Nato dalla penna di Ian Fleming, l’agente segreto più noto del pianeta incontrò il fascino dell’attore scozzese quasi per caso e non se n’è mai separato: ogni successore ha sempre dovuto fare i conti con il paragone e nessuno, per quanto abile e ugualmente dotato di una figura da divo, è mai riuscito a scalzarlo o anche solo ad avvicinarsi all’originale. Perche Connery è stato unico nel suo genere: il primo, il più bravo, colui che ha incarnato la Guerra fredda e il soft power occidentale nei confronti dell’Unione Sovietica, il mito divenuto leggenda che a quel ruolo ha avuto la forza di non legarsi in eterno, preferendo dirgli addio all’apice del successo per concentrarsi su altri personaggi epici del cinema. È stato il protagonista de “Il nome della rosa”, tratto dal capolavoro di Umberto Eco, e poi ne “Gli intoccabili” e in tante altre opere entrate a far parte dell’immaginario collettivo.
Connery, nato abbastanza povero e costretto a svolgere molti mestieri prima di trasformarsi in ciò che è diventato, non ha ricevuto alcun regalo dalla vita: ha tagliato ogni traguardo con fatica e sacrificio, impegno e passione, un’ironia tipicamente anglosassone e una scozzesità profonda che lo rendeva un personaggio schivo e, al contempo, travolgente.
Sean Connery è stato mille persone in una: un lottatore, un grande attore, un divo di prima grandezza, un pensatore globale, un’icona ma, soprattutto, un uomo, un vero uomo, capace per tutta la vita di uscire di scena al momento opportuno. Dal 2006, ad esempio, aveva detto addio alle scene: non voleva correre il rischio di affrontare il declino in diretta, non voleva che neanche un errore potesse inficiare la sua carriera pressoché irripetibile.
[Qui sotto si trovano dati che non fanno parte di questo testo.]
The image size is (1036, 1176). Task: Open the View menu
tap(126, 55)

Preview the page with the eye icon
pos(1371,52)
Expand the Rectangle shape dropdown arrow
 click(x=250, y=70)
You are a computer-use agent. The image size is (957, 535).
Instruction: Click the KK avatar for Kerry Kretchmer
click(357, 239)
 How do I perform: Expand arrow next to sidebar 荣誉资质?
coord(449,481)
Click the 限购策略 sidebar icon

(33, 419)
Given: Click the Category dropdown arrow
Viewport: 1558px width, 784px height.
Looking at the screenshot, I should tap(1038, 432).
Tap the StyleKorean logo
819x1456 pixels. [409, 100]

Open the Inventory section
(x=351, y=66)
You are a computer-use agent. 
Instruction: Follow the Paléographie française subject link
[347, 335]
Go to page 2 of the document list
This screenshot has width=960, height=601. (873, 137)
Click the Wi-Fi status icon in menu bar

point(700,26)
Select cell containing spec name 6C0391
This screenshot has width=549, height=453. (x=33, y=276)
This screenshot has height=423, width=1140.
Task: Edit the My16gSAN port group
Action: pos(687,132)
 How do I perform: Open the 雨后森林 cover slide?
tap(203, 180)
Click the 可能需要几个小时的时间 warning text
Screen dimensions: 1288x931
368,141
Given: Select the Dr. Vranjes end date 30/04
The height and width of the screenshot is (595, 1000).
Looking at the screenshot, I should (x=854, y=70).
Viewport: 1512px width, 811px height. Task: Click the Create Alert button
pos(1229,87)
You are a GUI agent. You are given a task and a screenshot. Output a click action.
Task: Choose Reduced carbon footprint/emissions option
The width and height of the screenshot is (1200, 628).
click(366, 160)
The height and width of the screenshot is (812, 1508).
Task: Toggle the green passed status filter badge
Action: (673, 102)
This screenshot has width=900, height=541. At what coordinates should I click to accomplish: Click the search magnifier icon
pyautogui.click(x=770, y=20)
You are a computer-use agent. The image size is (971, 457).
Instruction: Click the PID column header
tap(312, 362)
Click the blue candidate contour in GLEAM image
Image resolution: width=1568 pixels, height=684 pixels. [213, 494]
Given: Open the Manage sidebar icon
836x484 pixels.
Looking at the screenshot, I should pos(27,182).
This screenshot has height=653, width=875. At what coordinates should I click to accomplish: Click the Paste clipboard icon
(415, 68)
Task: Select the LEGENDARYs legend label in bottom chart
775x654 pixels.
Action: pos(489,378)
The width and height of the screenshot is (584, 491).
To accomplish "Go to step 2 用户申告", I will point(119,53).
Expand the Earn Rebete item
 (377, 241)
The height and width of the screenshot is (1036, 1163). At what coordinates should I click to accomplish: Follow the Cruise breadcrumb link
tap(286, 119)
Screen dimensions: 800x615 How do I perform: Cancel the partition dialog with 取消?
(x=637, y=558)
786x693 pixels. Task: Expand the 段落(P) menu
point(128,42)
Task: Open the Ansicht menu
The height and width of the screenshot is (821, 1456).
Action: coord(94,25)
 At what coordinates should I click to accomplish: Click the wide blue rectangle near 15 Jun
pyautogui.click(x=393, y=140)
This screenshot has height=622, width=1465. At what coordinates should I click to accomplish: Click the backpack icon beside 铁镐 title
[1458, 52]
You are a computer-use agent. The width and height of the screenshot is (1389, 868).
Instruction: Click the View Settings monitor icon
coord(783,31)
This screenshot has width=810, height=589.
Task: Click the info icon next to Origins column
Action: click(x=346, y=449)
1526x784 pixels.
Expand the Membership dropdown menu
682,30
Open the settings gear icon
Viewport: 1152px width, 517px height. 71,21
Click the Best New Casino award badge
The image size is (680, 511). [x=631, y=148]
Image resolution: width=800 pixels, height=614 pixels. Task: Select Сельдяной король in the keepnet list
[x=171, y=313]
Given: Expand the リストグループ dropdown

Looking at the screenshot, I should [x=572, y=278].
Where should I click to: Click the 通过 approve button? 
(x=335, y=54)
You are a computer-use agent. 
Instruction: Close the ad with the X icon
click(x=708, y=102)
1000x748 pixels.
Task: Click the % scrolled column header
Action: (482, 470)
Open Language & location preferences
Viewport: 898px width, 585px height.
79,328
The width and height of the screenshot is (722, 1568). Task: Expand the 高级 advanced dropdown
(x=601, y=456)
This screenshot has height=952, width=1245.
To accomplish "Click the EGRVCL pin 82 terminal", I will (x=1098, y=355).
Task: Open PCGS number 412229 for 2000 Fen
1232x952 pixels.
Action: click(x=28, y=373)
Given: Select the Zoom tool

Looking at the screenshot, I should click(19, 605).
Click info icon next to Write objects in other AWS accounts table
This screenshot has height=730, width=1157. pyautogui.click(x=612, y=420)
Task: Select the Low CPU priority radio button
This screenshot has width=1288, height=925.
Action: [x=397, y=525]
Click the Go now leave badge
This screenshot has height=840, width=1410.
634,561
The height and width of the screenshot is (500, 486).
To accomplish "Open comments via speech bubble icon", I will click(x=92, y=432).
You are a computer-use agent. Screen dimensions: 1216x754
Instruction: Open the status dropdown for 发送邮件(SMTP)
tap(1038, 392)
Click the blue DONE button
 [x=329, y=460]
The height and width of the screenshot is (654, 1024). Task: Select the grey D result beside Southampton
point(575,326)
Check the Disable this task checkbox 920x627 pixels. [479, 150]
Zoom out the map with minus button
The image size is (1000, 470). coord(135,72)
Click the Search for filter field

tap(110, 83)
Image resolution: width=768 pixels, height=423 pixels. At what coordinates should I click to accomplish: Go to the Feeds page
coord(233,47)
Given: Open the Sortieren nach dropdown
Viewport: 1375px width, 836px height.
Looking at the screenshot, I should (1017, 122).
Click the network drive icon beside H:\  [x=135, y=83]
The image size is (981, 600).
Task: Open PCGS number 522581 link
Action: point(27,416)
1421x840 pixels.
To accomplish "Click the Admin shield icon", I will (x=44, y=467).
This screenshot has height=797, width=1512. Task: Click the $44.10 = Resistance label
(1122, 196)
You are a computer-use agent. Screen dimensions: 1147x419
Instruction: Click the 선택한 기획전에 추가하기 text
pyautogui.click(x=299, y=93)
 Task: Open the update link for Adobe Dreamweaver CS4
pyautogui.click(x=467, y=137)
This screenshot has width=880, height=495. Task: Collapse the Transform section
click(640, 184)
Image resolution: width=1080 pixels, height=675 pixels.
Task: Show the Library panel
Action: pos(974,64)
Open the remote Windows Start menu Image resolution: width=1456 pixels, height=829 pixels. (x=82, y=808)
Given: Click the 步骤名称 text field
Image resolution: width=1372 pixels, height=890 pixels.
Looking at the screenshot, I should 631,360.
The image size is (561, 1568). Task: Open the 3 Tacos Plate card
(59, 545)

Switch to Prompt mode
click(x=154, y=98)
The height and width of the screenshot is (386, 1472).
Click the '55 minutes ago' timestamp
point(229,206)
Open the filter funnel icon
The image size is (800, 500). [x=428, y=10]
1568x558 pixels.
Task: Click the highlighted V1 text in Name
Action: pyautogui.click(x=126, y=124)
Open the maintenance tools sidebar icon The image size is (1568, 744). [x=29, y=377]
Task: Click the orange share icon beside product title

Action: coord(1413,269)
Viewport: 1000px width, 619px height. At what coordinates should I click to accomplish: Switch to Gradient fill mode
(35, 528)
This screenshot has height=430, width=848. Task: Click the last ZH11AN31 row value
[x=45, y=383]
Negli ultimi anni si è concentrato su una battaglia che gli stava particolarmente a cuore e che, personalmente, non condividevo affatto: l’indipendentismo scozzese, la secessione dal Regno Unito che, dopo la Brexit, è tornata tristemente d’attualità.
Se n’è andato nel sonno, senza soffrire, ancora una volta con tempismo perfetto, senza sbagliare una mossa, chiudendo il cerchio di un’esistenza in cui ogni passaggio è stato compiuto al momento opportuno, con una perfezione spontanea che ne ha accresciuto la grandezza e reso indimenticabili le interpretazioni.
Sean Connery ha recitato per tutta la vita la parte dell’inafferrabile, prima di arrendersi all’umanissima fine con gentilezza, cosciente che il sipario sulla sua avventura non calerà mai.